Pengaruh media dalam kehidupan politik sangatlah besar, media mempunyai kemampuan yang cukup besar untuk mempengaruhi opini publik dan perilaku masyarakat. Cakupan yang luas dalam masyarakat membuat media massa dianggap sebagai salah satu cara yang efektif dalam pembentukan image partai maupun figure seseorang. Sebuah informasi yang dihasilkan oleh media massa, khususnya yang berkaitan dengan sebuah parpol, setidaknya mempunyai fungsi untuk membentuk citra partai politik kepada khalayak.
Dalam karya klasiknya Walter Lippmann menyebutkan bahwa berita media merupakan sumber utama yang membentuk alam pikir kita terhadap persoalan-persoalan publik yang lebih luas yang berada di luar jangkauan, pandangan dan pikiran kebanyakan warga negara biasa. Apa yang kita ketahui tentang dunia itulah apa yang media sampaikan kepada kita. Bahkan, apa yang menjadi agenda utama media secara sangat kuat mempengaruhi agenda utama publik. Ringkasnya, apa yang dianggap penting oleh media menjadi penting pula bagi publik.
Masyarakat umumseolah diarahkan mengikuti Mainstream agenda media yang disodorkan kehadapan publik, sehingga apa yan menjadi agenda pemberitaan media , maka itu pula yang akan menjadi konsumsi alam pikiran ditengah masyarakat.
Teori lainnya yang juga digunakan dalam penelitian, ini terutama menyangkut iklan adalah teori Analisis frame yang dikemukakan oleh Erving Goffman pada tahun 1974. Goffman menganggap iklan sebagai hyperritualized representation dari tindakan sosial. Hal itu terjadi karena menurutnya, iklan hanya menampilkan bagian-bagian tertentu saja yang sudah diedit hingga hanya menampilkan tindakan yang paling bermakna saja. Teori dari Goffman ini akan memberikan sebuah cara yang menarik dalam mengukur bagaimana media massa secara detail akan mendorong dan menguatkan budaya publik yang dominan. (Stanley J. Baran dan Dennis K. Davis, 2010, halaman 394-395)
Jika dikaitkan dengan penelitian ini maka akan terlihat bahwa melalui iklan politik yang ditayangkan di stasiun televisi nasional akan mendorong atau menggiring opini publik seperti apa yang partai diinginkan partai politik yang membuat atau menanyangkan iklan politik tersebut. Bagi partai politik yang punya modal besar atau punya akses terhadap kepemilikan stasiun televisi, tentu punya kesempatan yang lebih besar untuk menggiring opini atau sikap penonton terhadap citra partai politik mereka.
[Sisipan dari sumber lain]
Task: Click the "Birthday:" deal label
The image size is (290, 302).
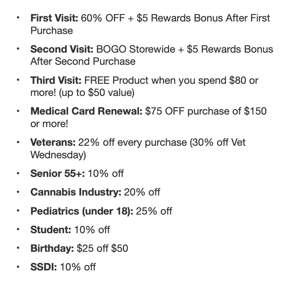Action: click(x=52, y=248)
Bukan tidak mungkin, juga secara signifikan akan meningkatkan popularitas atau elektabilitas partai politik tersebut.
Namun pencitraan pada sosok atau figere tertentu bukan hanya monopoli para pemilik modal stasiun tv, tapi bisa juga dilakukan oleh orang luar yang mempunyai backing modal yang kuat untuk membangun suatu politik pencitraan terhadap sosok tertentu yang didukung oleh si pemilik modal. Tentunya diharapkan akan dapat memberikan benefit (keuntungan) dikemudian hari bila sosok tersebut benar2 berhasil sesuai yang diagendakan.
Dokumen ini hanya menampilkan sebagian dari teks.